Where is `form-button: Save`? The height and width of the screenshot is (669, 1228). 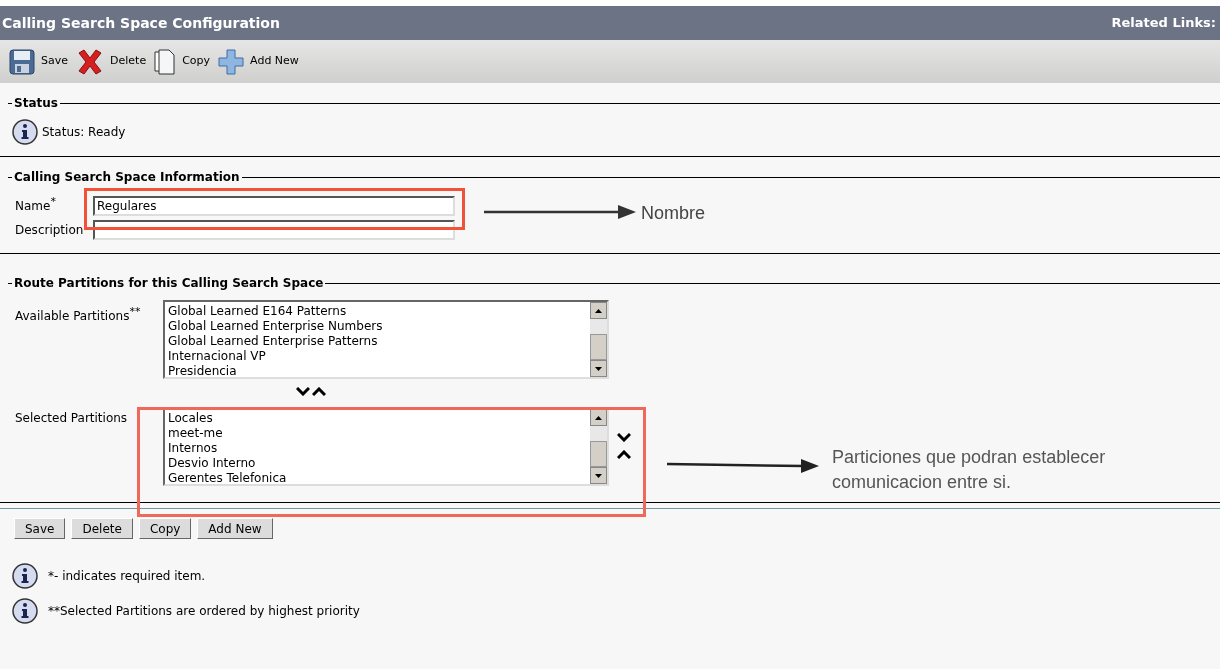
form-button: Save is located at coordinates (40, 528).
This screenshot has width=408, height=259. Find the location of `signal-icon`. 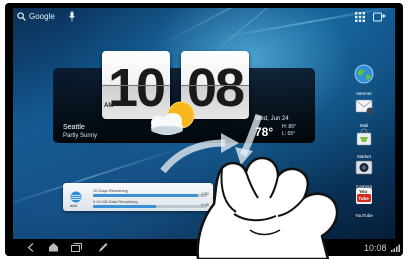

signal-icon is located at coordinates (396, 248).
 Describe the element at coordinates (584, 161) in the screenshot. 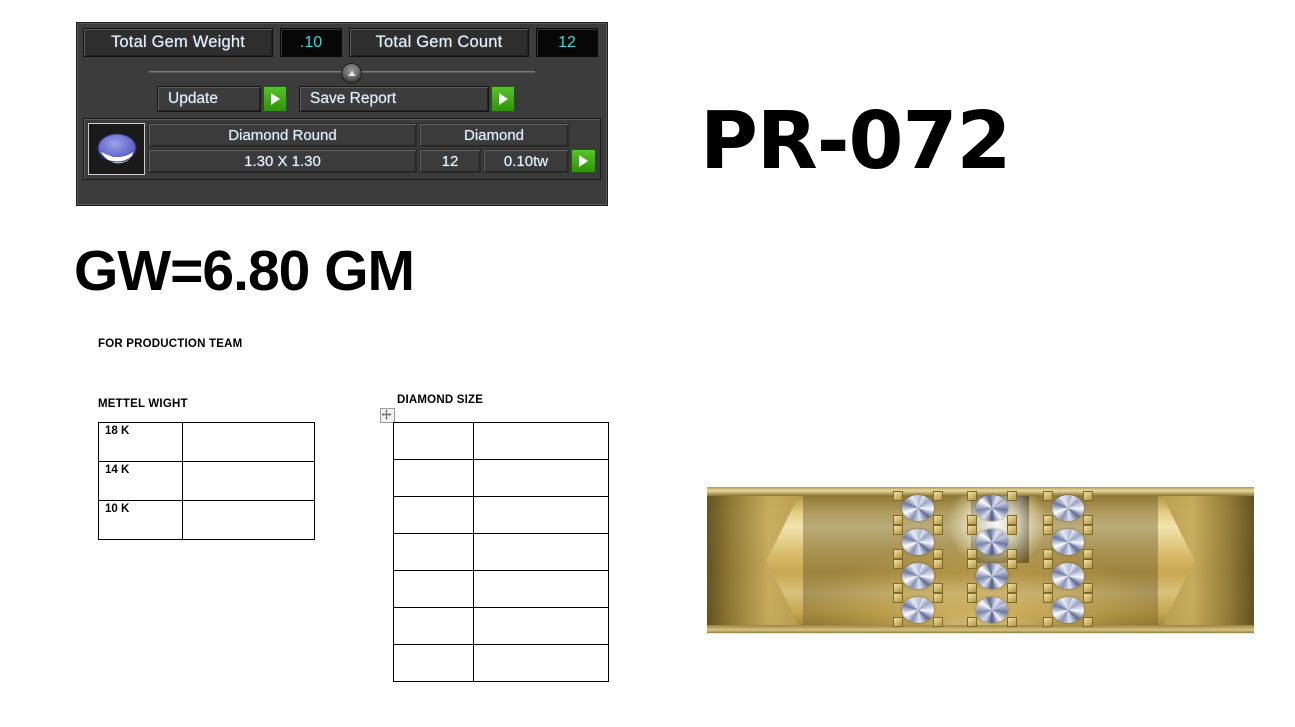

____

■ **ASSIGNED TASK**: Reproduce the entries above word for word, leaving out the pictures.

■ **YOUR RESPONSE**:
Where is `form-button: Save`? The height and width of the screenshot is (669, 1228). 
form-button: Save is located at coordinates (40, 528).
This screenshot has width=408, height=259. Find the location of `signal-icon`. 

signal-icon is located at coordinates (396, 248).
 Describe the element at coordinates (584, 161) in the screenshot. 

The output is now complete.